While the challenges he faces in Mozambique are daunting, Judja-Sato says the rewards are unparalleled. "When I go out into the field in a delivery truck and see how excited the health workers are, or how warmly I am greeted by the governor of the province, it has touched me more than signing a deal for some commercial product ever could."
At every turn, Judja-Sato says, partnerships and relationships of trust have been critical to the success of VillageReach. It is his skill in forming and nurturing these strategic alliances that will be the key to making the programs of VillageReach self-sustaining in the long run. Recently, for example, he has teamed up with the Mozambique National Energy Fund (FUNAE) to encourage families and businesses to adopt propane as a primary fuel source. Plans are underway to work with microlenders to establish programs to help households buy the stoves and lamps that run on LPG fuel.
VillageReach is also tapping in-kind contributions from businesses such as Amerigas, the largest propane distributor in the US, which is donating cylinders and trucks, Iridium, a global satellite company helping with communications services, and Getty Images, the world's leading imagery company, which is providing technical assistance and office space in Seattle.

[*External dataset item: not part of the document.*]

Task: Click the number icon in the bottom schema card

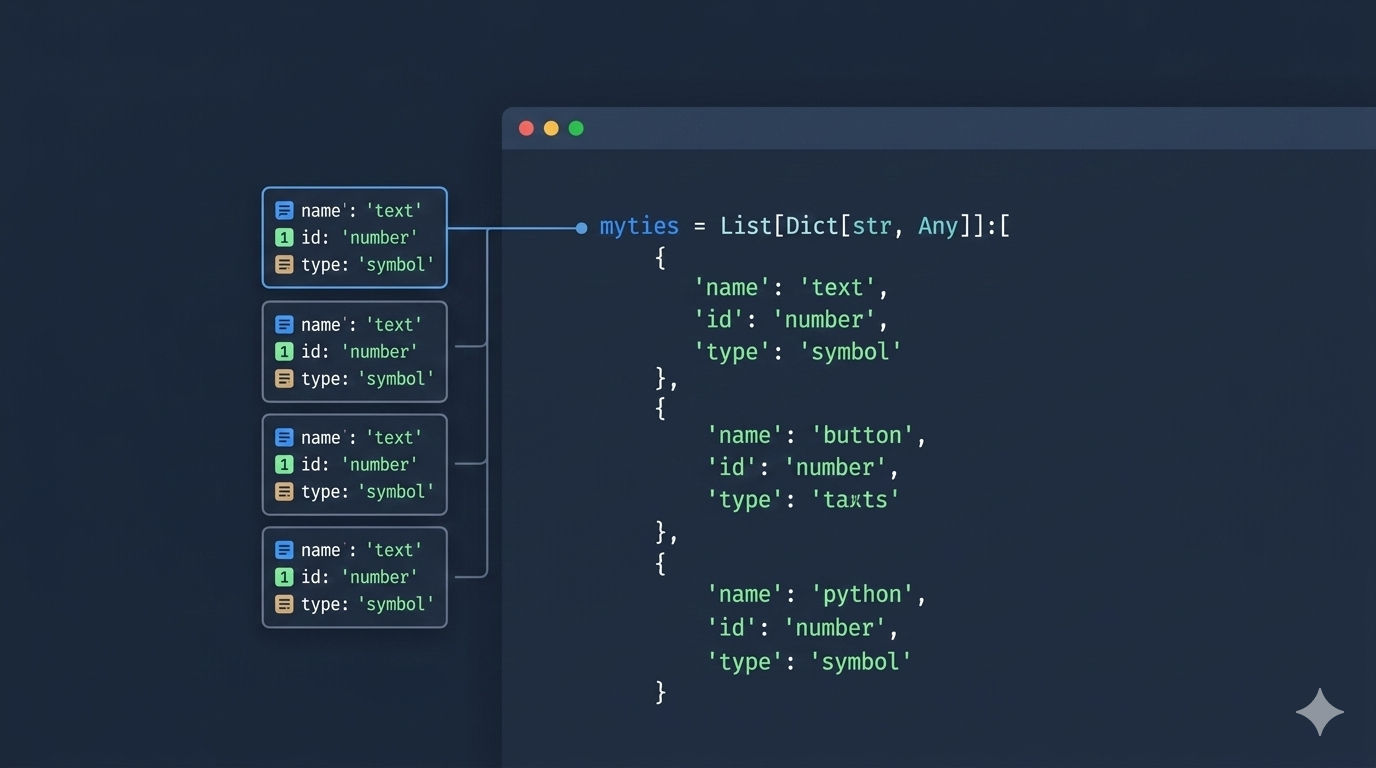Action: [284, 577]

Validating and expanding the model
Support sometimes comes from unexpected quarters, such as the 12-year old son of a donor who offered to design a brochure for VillageReach as part of the tradition of doing service for his bar mitzvah, the Jewish coming-of-age ceremony. In addition to contributing design services, he convinced his friends to write checks to VillageReach rather than giving him gifts for his big day and raised $16,000 for the organization.

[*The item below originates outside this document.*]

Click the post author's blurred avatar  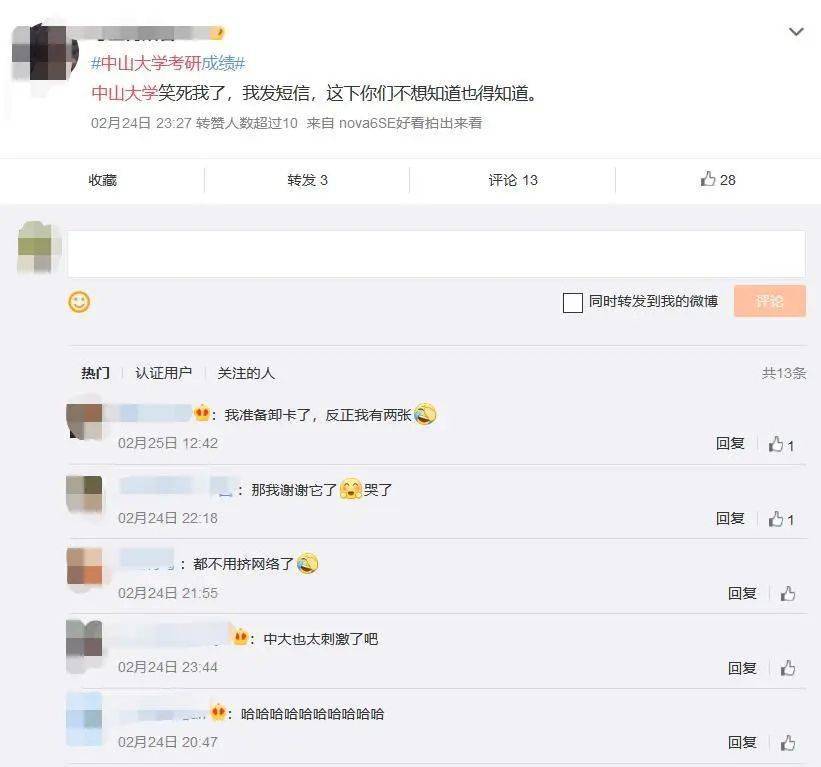point(45,52)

As word of Judja-Sato's model spreads, VillageReach is receiving important new financial support and validation from other major funders. In December, the World Bank announced that VillageReach was a winner of its 2003 Development Marketplace competition, which carries a $250,000 award and provides a range of valuable technical assistance to successful applicants. (Judja-Sato notes that the brochure designed by the young supporter was submitted as part of the winning application.)
The visibility and financial support conferred by World Bank recognition will be key to helping VillageReach expand, and eventually, replicate its model. "It's tempting to expand to other countries, but we want to go slowly so we can provide a refined model that ensures that existing vaccines, and future vaccines against diseases such as malaria, tuberculosis, and HIV/AIDS, reach the people for whom they are intended," says Judja-Sato, who estimates that the project will be ready to move into other countries by the end of 2004. In the meantime, he is concentrating on getting the program's services out to some five million Mozambicans over the life of the five-year contract with the MOH.
Judja-Sato reasons that if VillageReach can succeed in the demanding conditions of Cabo Delgado province, "we will prove that we can do this anywhere." Others obviously are thinking along the same lines -- he has been approached by representatives from 10 other countries about adapting the VillageReach model to make those vital connections to their own last mile.